WHAT TO DO –
Determine the number of lines in the data that include the word "Task", and write only that number.

DATA PROVIDED –
* * * * *

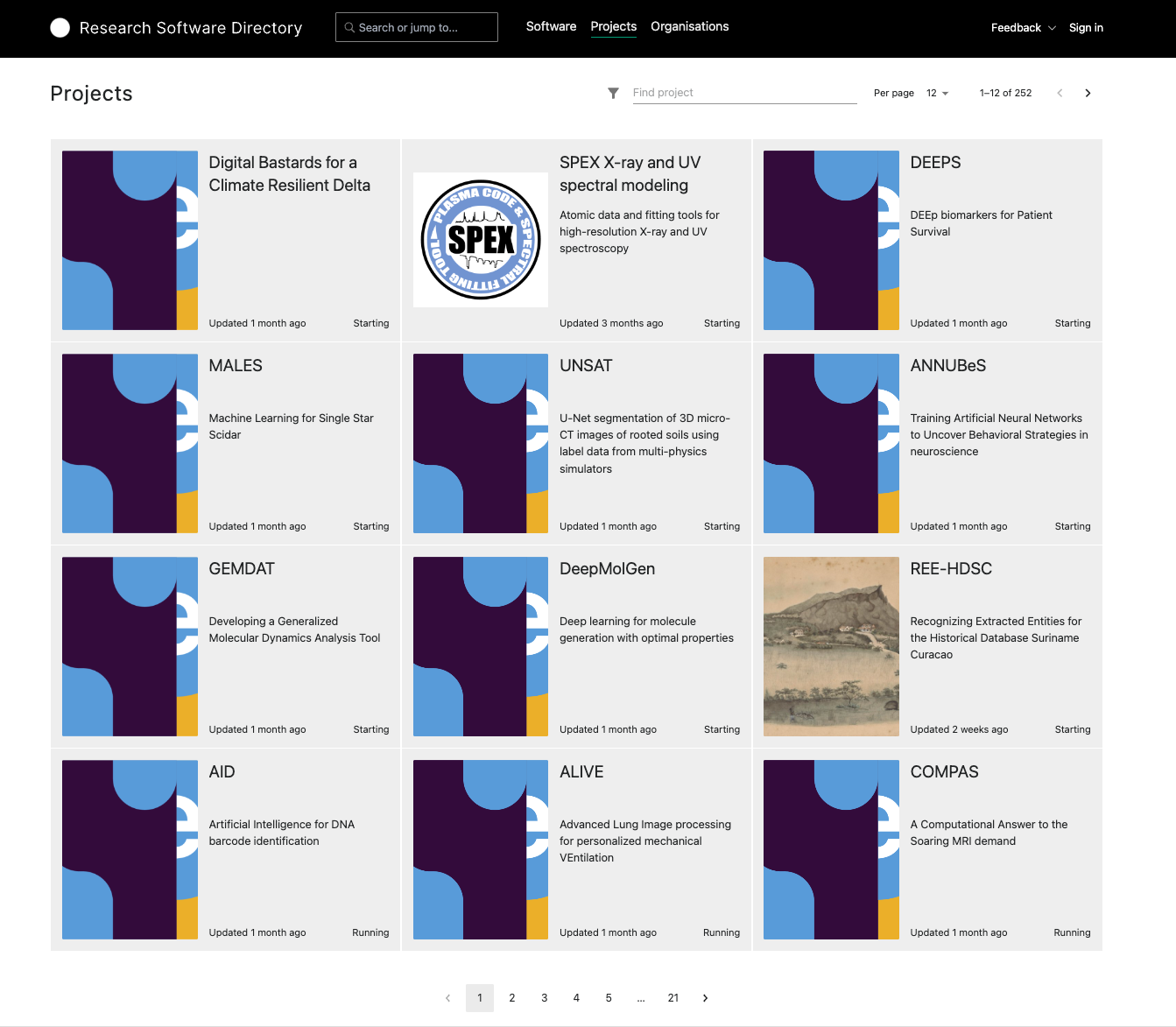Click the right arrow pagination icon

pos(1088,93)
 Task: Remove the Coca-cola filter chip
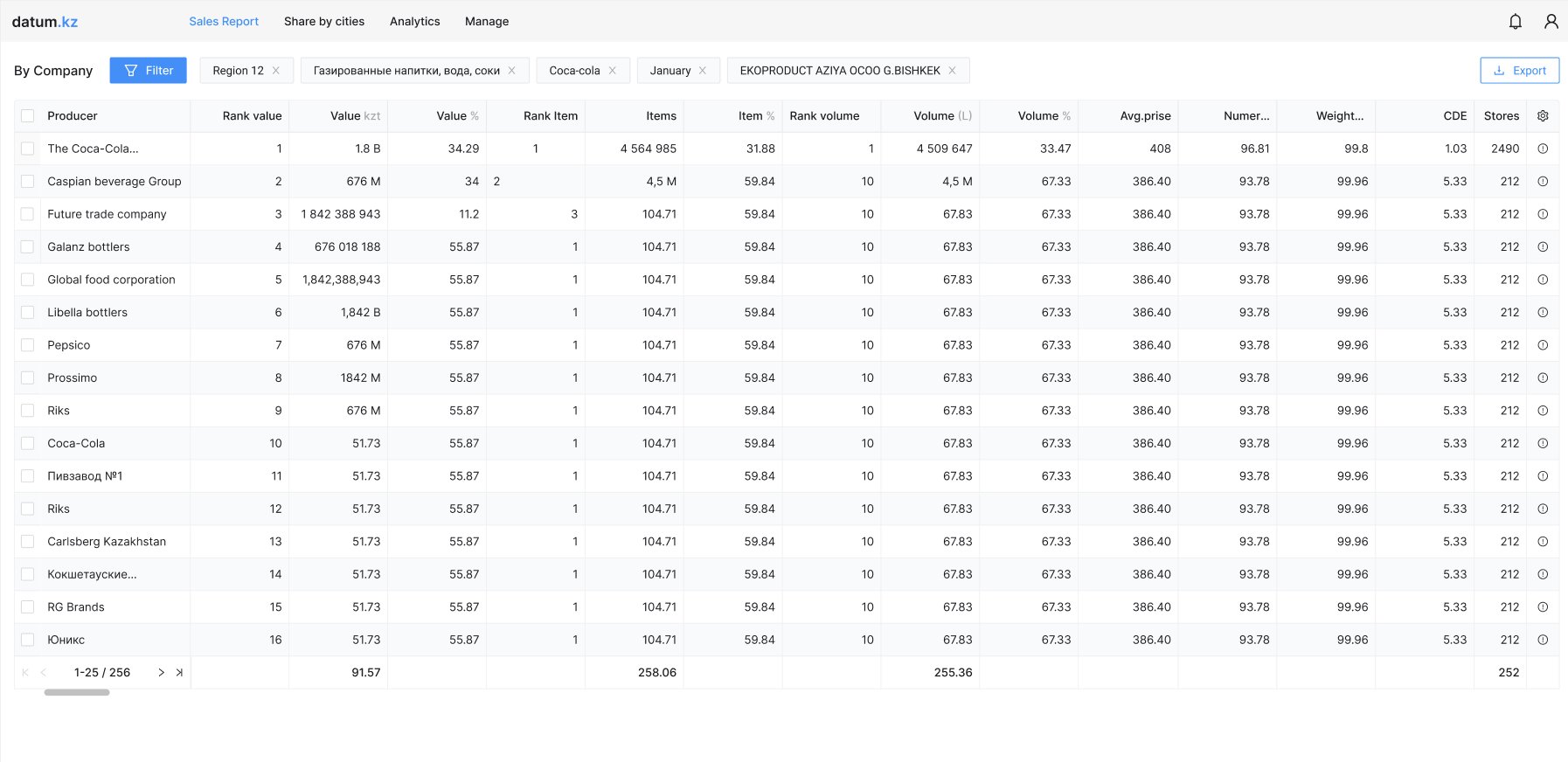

* * * * *

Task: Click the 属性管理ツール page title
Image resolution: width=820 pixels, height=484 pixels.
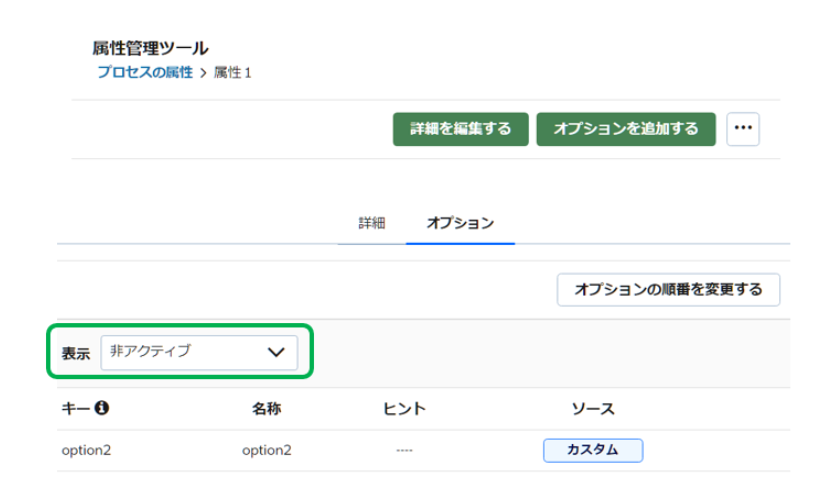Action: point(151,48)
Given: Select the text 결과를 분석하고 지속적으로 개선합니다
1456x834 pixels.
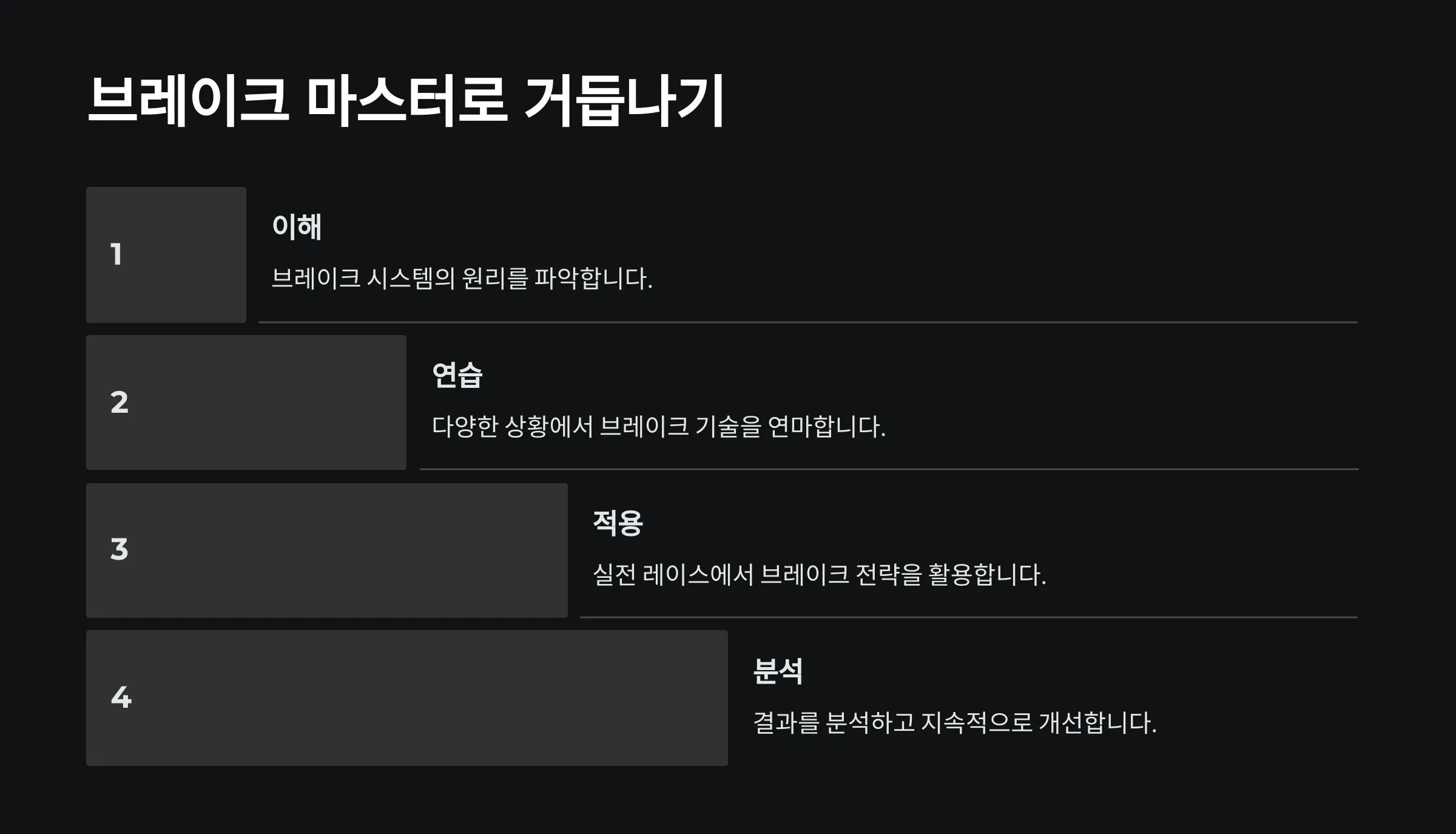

* * * * *

SOLUTION TO THIS EXERCISE –
2